We’re approaching the new year, so I figure why not take a little time to reflect.
It also doesn’t hurt that my mom just shared with me a ton of great photos from my parents’ visit with me out in Yosemite this past August. These to me represent the other half of my hope to connect myself and others with the world around: permaculture and sustainable farming/gardening skills are one half; the other is bringing people out into the wild to experience the raw power of nature.
Yosemite is a hell of a place for this, ’cause you really don’t have to work too hard as a wilderness leader for people to get it. It’s hard to walk out amidst those high granite walls and to not be filled with some feeling of humility, peace and connection. The rushing rivers, the white spume and gust of the tall falls, the silver and golden glow of the granite as the sun slips behind the canyon walls – phew, I’m getting myself all worked up just thinking about it.

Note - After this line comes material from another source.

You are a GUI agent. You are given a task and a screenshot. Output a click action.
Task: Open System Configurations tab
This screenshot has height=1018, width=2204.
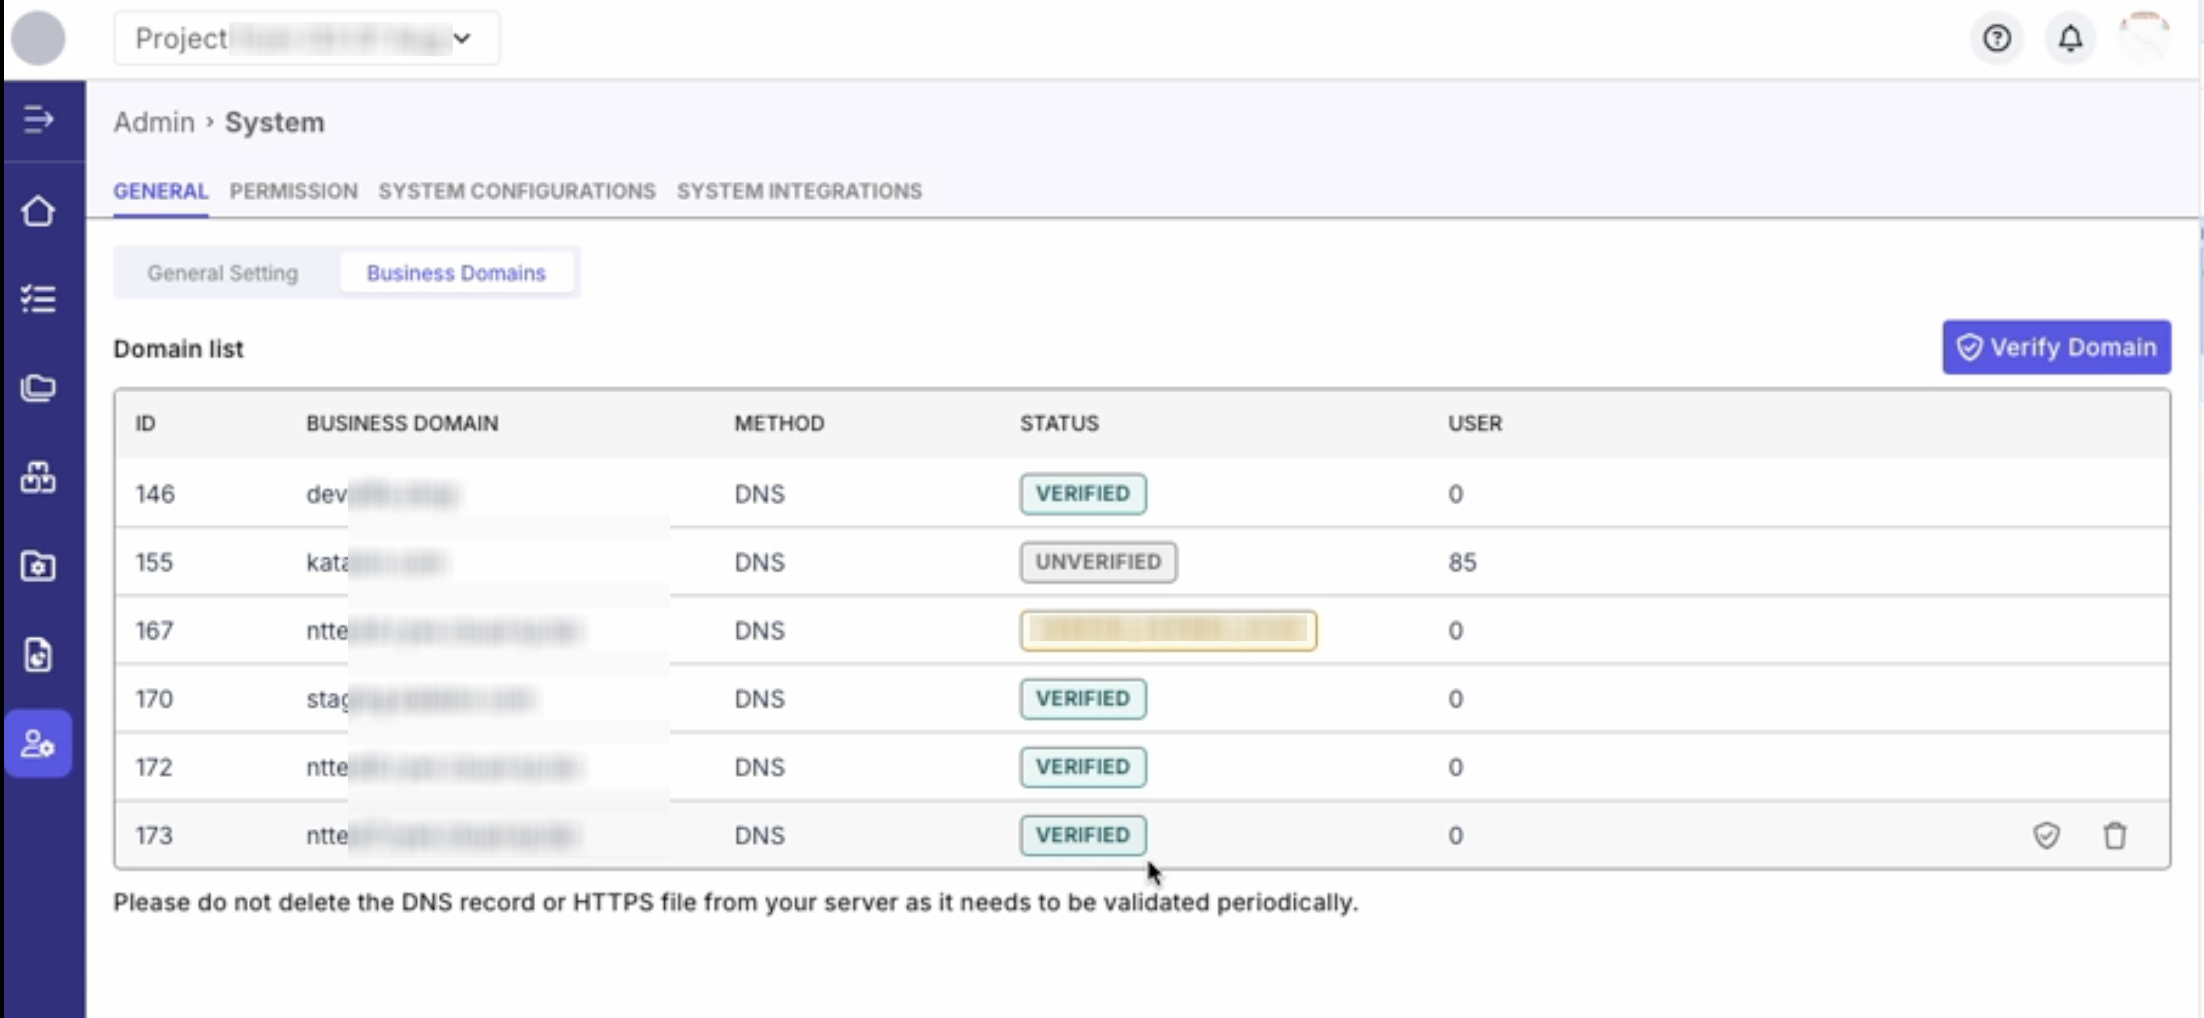point(516,191)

When my parents told me that they wanted to come and visit me as part of their own trip across the country (wonderful how life works out like that sometimes, eh?), I was very blunt with them that the only way I could agree to such a visit was if they allowed me to share the Yosemite that I knew: that is, the Yosemite one finds miles in, away from the tents and cabins of the valley.
My parents have never been camping before (maybe my dad, once upon a time, as a kid), and they agreed to join me on one condition. This condition:
After a summer hauling around supplies, food and first aid for groups of 10-12 campers, I was totally game.

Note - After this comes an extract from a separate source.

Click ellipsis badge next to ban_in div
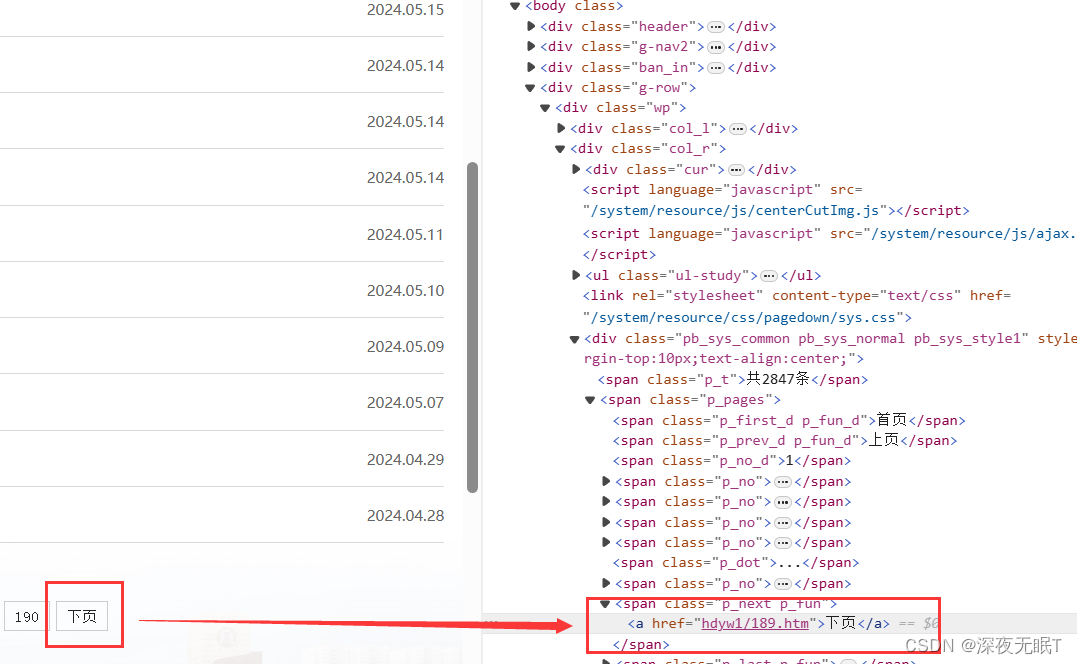The image size is (1077, 664). [x=715, y=68]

The whole point of this is to say: something powerful happened out there. My parents came to understand me, and what I’m drawn to at this time in my life, more than they ever could by me telling them, or showing them pictures. Whether or not getting out into nature draws someone to change their life or change the way they look at the world doesn’t matter as much to me – because no matter what, there’s something about being out in nature that allows reality to settle back in; that allows for time to slow, sink and ultimately, disappear, and for genuine connections to form.
I’ve seen this happen time and time again as I’ve taken out bunks of campers from Camp Tawonga. Kids, adults, families – people come together out in the woods. It may be the allure of the camp fire, the laughter over burnt s’mores, or just the quiet moments when the breeze seems to say again, “I am still here, as I always have been” – something happens out there, and I carry those feelings with me wherever I go.
These feelings for me are the fuel that drive me to want to study permaculture, farming and gardening, that I myself might come into a healthy balance with nature, and perhaps help others to do the same, should they find such things important. I’ve really enjoyed reviewing these photos, because for me, they are a look back into why I’m here in the first place, doing what I’m doing. It’s for love, balance, connection, and the breeze.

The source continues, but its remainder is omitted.